Selain itu, gempa yang berpusat di kedalaman yang sangat dalam sering kali tidak terasa di permukaan karena energi guncangannya sudah teredam oleh lapisan bumi sebelum mencapai permukaan. Lokasi masyarakat yang jauh dari pusat gempa juga menyebabkan getaran terasa sangat lemah atau bahkan tidak terasa sama sekali.
Tanah lunak dapat memperkuat guncangan, sedangkan tanah keras atau batuan padat cenderung meredam getaran. Oleh karena itu, persepsi terhadap gempa bisa berbeda-beda tergantung kondisi geografis setempat.

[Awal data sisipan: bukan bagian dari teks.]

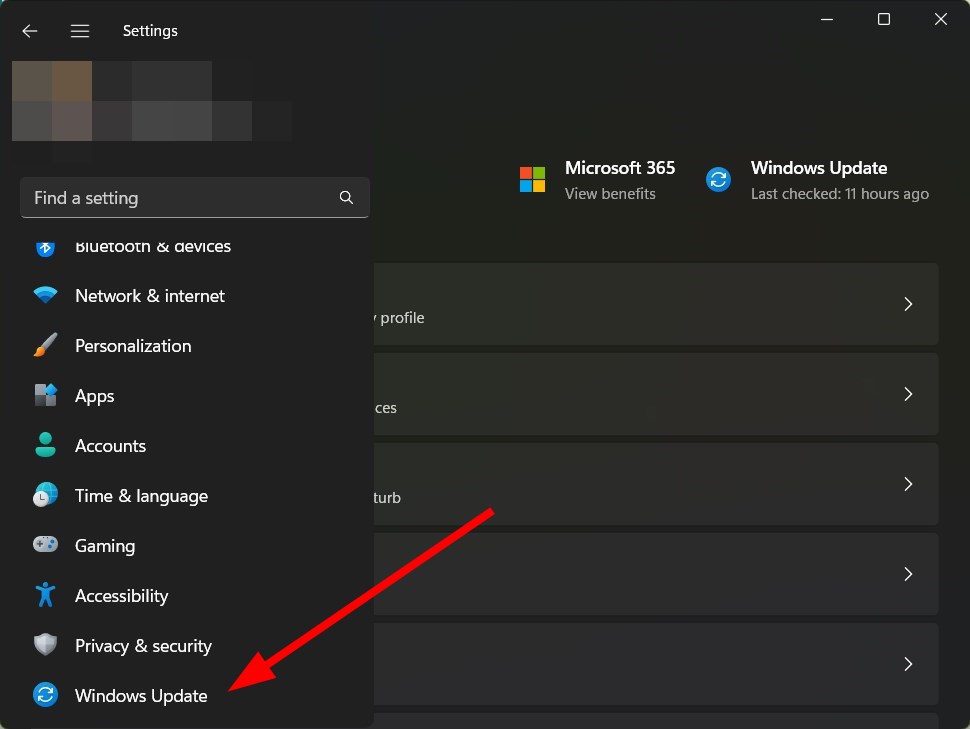Select the Gaming Xbox icon

[44, 545]
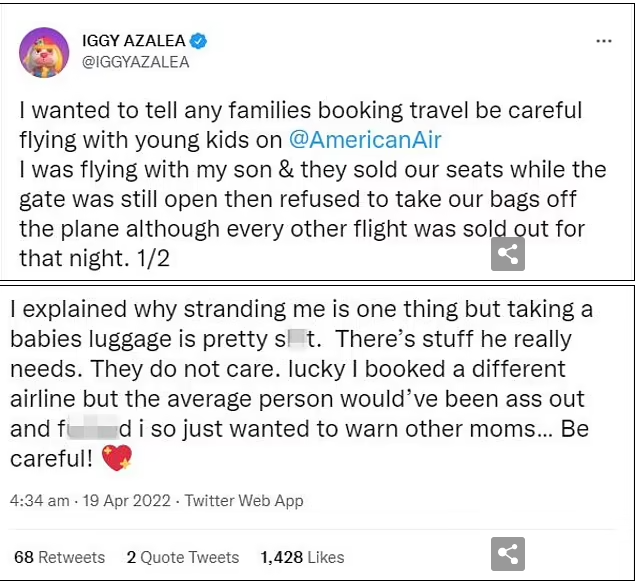Open the 4:34 am timestamp link
This screenshot has width=639, height=582.
click(x=40, y=500)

Langkah-Langkah yang Harus Dilakukan Saat Terjadi Gempa
Menghadapi gempa bumi, penting untuk tetap tenang dan melakukan tindakan yang tepat. Berikut adalah langkah-langkah yang perlu dilakukan:
Tenang
Saat gempa terjadi, berusahalah untuk tidak panik dan tetap tenang! Tarik napas dalam-dalamnya, lalu lihatlah keadaan sekitar dan pilihlah tempat yang aman untuk berlindung.Di dalam rumah
Jika sedang berada di dalam penginapan atau rumah, segera cari tempat yang aman. Berlindung di bawah meja adalah tempat terbaik untuk melindungi diri dari benda-benda yang berjatuhan akibat gempa. Setelah itu, lindungi kepala dengan benda empuk seperti bantal, helm, atau papan. Jika tidak ada, gunakan kedua tangan dengan posisi tertelungkup.Di luar ruangan
Jika sedang berada di luar ruangan, segera menjauhi gedung dan tiang serta menuju daerah terbuka. Tetap tenang dengan menarik napas dalam-dalam dan jangan melakukan apapun. Biasanya, setelah gempa pertama akan terjadi gempa susulan.Di kerumunan
Jika sedang berada di kerumunan, biasanya akan terjadi kepanikan. Untuk menghindari hal tersebut, perhatikan arahan petugas penyelamat dan segera menuju ke tangga darurat untuk mencapai daerah terbuka.Di gunung atau dataran tinggi
Jika gempa terjadi saat berada di gunung, segera bergerak ke daerah lapang untuk berlindung. Hindari daerah dekat lereng karena ada kemungkinan terjadi longsoran yang berbahaya.Di laut
Gempa di bawah laut bisa menimbulkan gelombang tsunami. Jika gempa terjadi, segera bergerak ke dataran yang lebih tinggi untuk menghindari risiko bahaya.Di dalam kendaraan
Bagi yang sedang berkendara saat gempa terjadi, segera berpegang erat agar tidak terjatuh. Berhenti di tempat yang lapang dan tetap di sana hingga gempa berakhir.